Compiling a CP2K binary – the massively parallel, open-source quantum chemistry and solid state physics program written in Fortran 2003 – can be a daunting task if you’ve never built a large project using maketools. This post aims to demystify the build process by showcasing a full CP2K build on a Cray XC40 supercomputer (codename Sisu) including dependencies.

The CP2K installation process can be divided into four parts: compiling dependencies, compiling the binary, checking that it works (= regression testing), and benchmarking the performance of the binary. Several versions of the CP2K binary can be built using different parallelization strategies and combinations of optimization and debugging flags. In this post, I will focus on the first three steps of the installation process. I will devote a separate post for exploring the effects of different optimization flags/options, although I will build (some of the) binary variants in this post.

This post was last edited on August 28, 2018 after its original publish date on April 26, 2017.

# Building the dependencies

## Mandatory dependencies

A number of mandatory prerequisites are needed to build CP2K. An up-to-date list can be found in the official installation instructions. These include the obvious Fortran/C compilers and other build tools (make and Python) as well as the numerical libraries BLAS and LAPACK for performing linear algebra operations. To build an MPI parallelized binary (highly recommended!), you will also need a working MPI installation and a parallel version of the mathematical libraries (ScaLAPACK).

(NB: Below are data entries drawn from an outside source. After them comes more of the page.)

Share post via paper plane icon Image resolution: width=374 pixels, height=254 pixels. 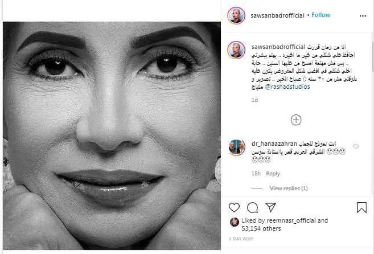pos(270,207)
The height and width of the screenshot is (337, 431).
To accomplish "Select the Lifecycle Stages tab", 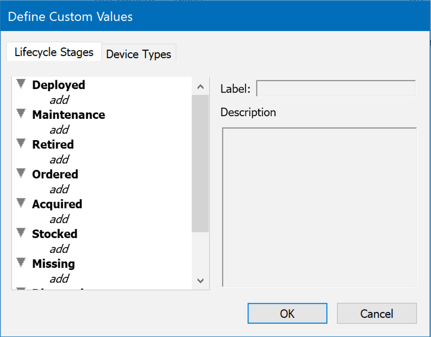I will coord(53,51).
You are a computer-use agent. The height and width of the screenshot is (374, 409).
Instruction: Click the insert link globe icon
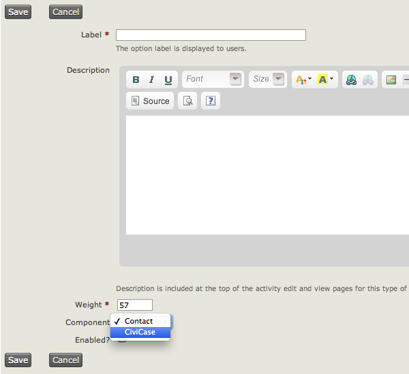pyautogui.click(x=351, y=80)
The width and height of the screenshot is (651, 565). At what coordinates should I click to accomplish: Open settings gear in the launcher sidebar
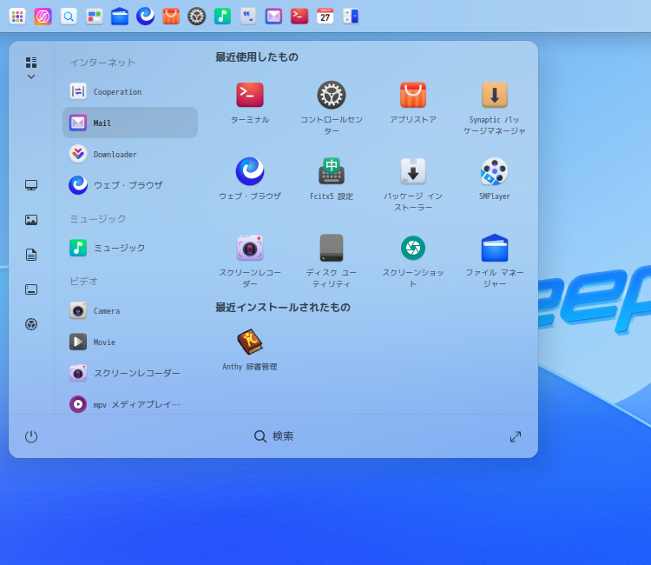(31, 324)
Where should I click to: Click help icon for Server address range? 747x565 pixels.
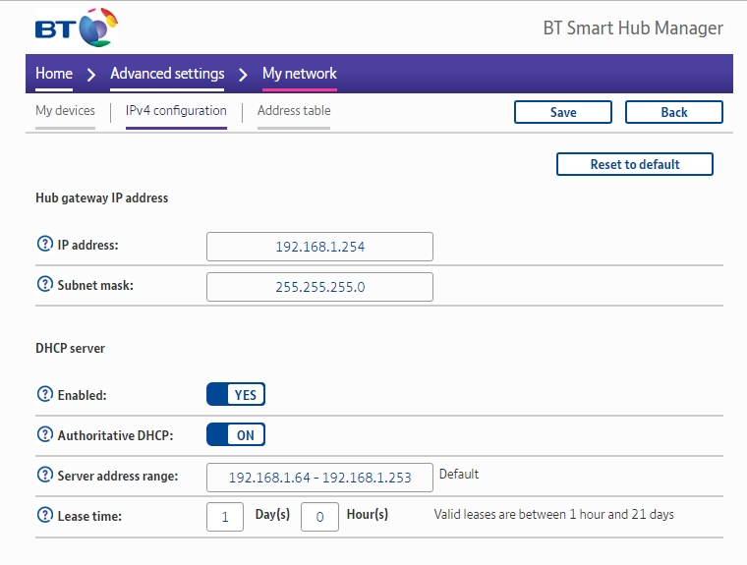[44, 476]
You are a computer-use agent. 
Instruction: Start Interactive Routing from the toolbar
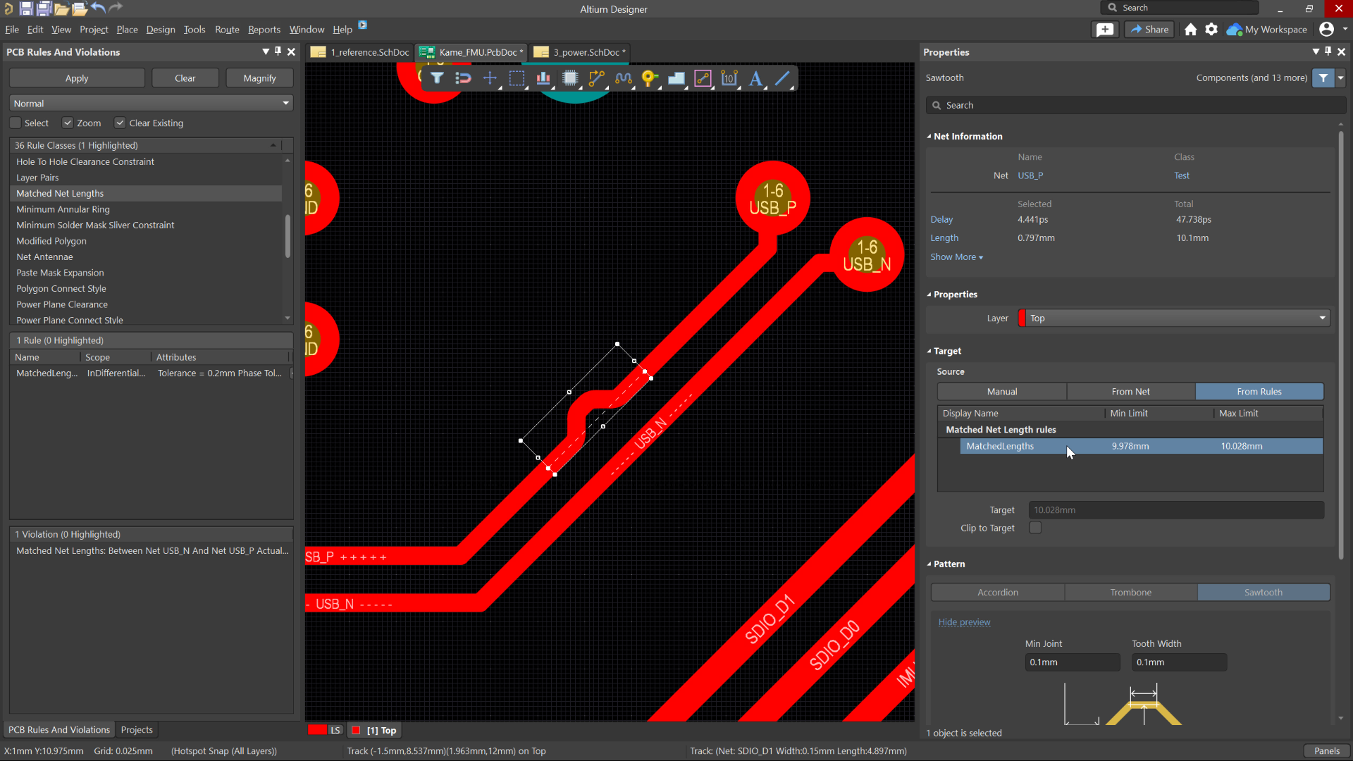click(x=597, y=78)
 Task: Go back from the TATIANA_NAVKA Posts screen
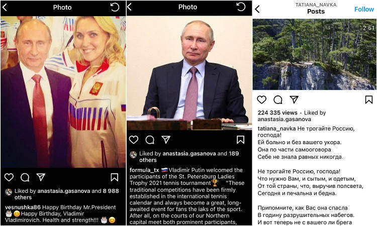click(x=257, y=9)
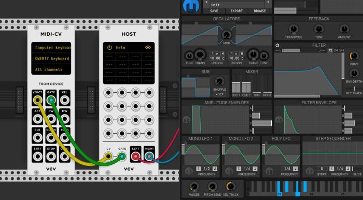Show plugin window via eye icon

tap(148, 48)
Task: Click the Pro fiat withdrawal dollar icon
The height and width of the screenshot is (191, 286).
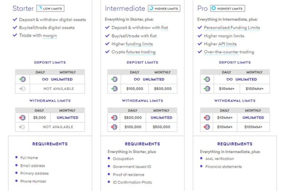Action: (x=207, y=127)
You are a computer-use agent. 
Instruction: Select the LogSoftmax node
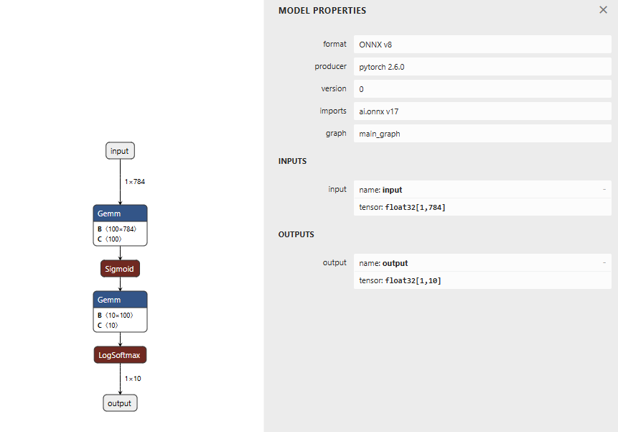click(120, 355)
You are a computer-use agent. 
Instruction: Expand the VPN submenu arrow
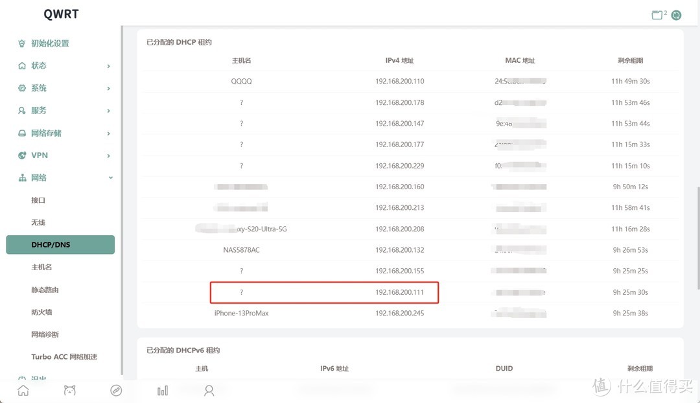coord(108,155)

Most of the above dependencies are either directly available in most Linux distributions or they can be easily installed from official repositories using the distribution’s package manager (e.g. pacman or apt-get). You should always use tuned vendor-provided libraries to maximize performance if one is available for your platform (e.g. use MKL on Intel machines instead of the reference Netlib BLAS/LAPACK library). These libraries should already be available when building on a hosted HPC machine but will require manual installation otherwise. A good source for help in building these dependencies can be found in the installation scripts of the CP2K toolchain. In fact, you can perform a complete installation of all dependencies with the toolchain, but here I will be manually installing only those dependencies that I need.

I will use the Cray Compilation Environment (CCE) with GNU compilers, Libsci for the (Sca)LAPACK/BLAS math libraries, and cray-mpich for MPI. These can simply be loaded as modules

## Optional dependencies

In addition to the mandatory prerequisites listed in the previous section, a number of optional libraries can be linked to CP2K to extended its features and to improve its performance. I will be using the following libraries

• FFTW3 (improved FFT performance)
• libxsmm (improved matrix multiplication performance for small matrices)
• libgrid (improved performance for collocation/integration routines)
• ELPA (improved performance for matrix diagonalizations)
• libint (enables Hartree-Fock (HF) and post-HF calculations)
• libxc (provides a greater number of exchange-correlation functionals)

I will not build the FFTW3 library as it is available as a module (module load fftw, version 3.3.4.11) on my machine. For the other libraries, I will use the following settings to compile them unless otherwise specified

where ${libname} and ${libver} are the name and version, respectively, of the library being built.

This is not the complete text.